Les parents d’élèves du CEM Zech Tayeb situé dans la cité Akid Lotfi, zone urbaine située à Oran-Est, sont en colère. En cause, des nuisances sonores générées par un vendeur informel de poisson à la criée devant cet établissement scolaire.
« Nous interpellons les pouvoirs publics afin d’instruire les services concernés pour mettre fin à l’activité d’un vendeur informel qui génère une nuisance sonore et une insupportable insalubrité qui perturbe les élèves à suivre le déroulement des cours dans la sérénité », se plaignent les parents d’élèves.
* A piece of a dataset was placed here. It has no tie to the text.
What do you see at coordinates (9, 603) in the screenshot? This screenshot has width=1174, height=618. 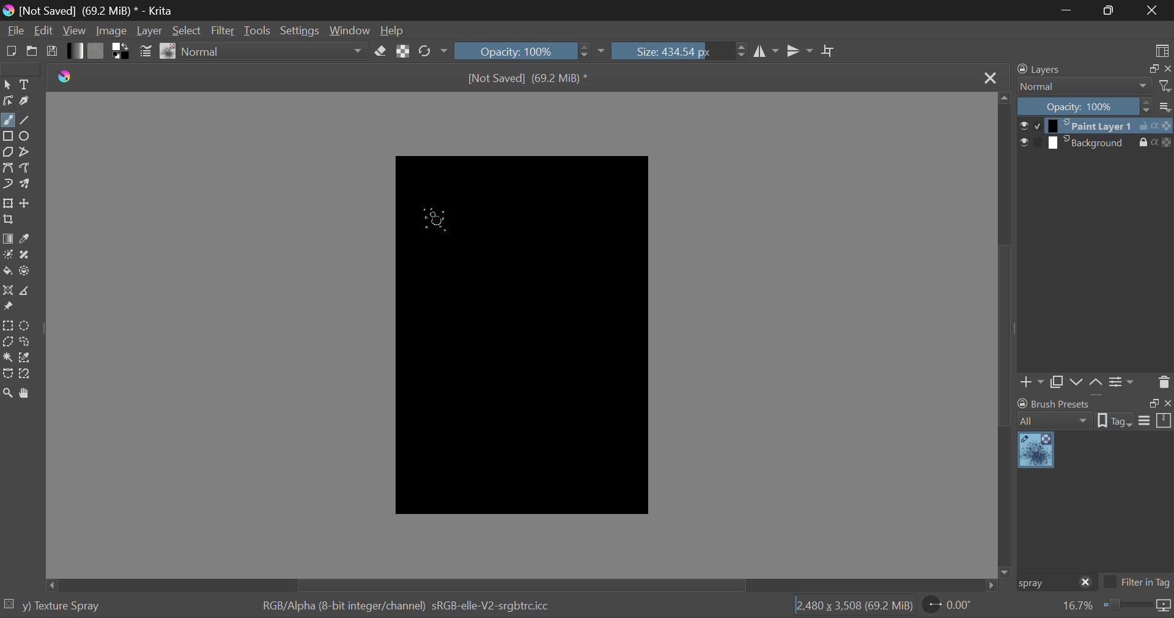 I see `selection` at bounding box center [9, 603].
« Les élèves leurs enseignants sont déconcentrés par les cris du vendeur de poisson près d’une salle de classe du CEM », se plaignent les parents qui pointent du doigt « ce poissonnier qui génère aussi l’insalubrité et les mauvaises odeurs ».
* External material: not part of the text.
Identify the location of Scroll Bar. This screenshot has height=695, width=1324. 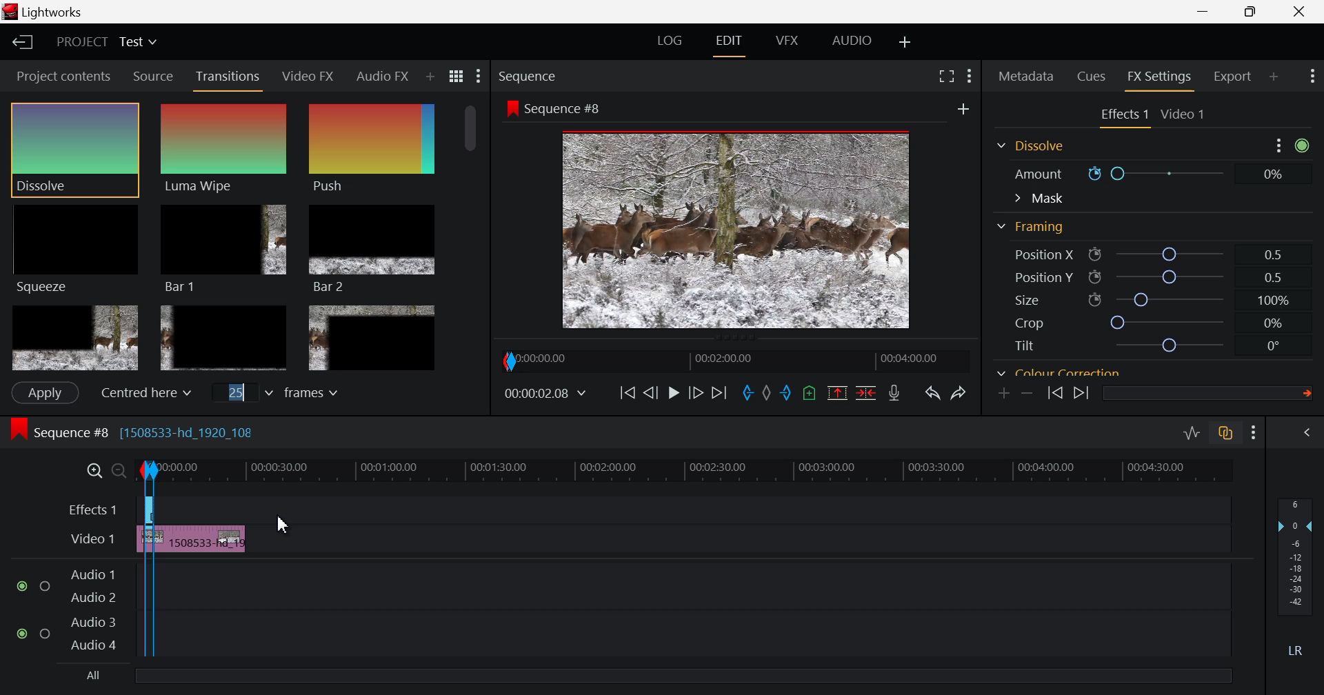
(1311, 249). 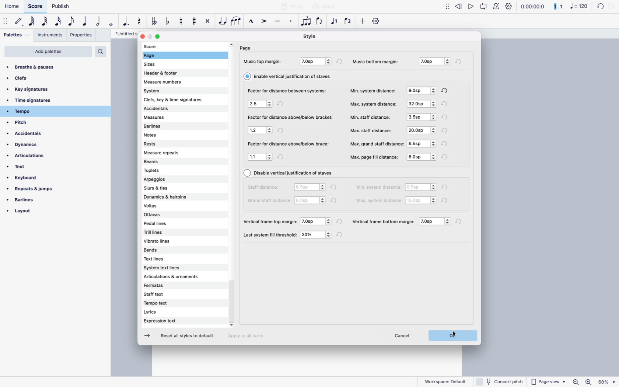 What do you see at coordinates (173, 187) in the screenshot?
I see `slurs & ties` at bounding box center [173, 187].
« Les collégiens subissent, impuissants, une terrible nuisance sonore et l’odeur nauséabonde du poisson.
A la fin de la journée, ce vendeur laisse les déchets de poisson pourri sur le trottoir, devant le portail du CEM. L’air est irrespirable », déplorent les parents.
Les autorités locales avaient promis d’interdire l’occupation de la voie publique et d’éradiquer l’anarchie du commerce informel.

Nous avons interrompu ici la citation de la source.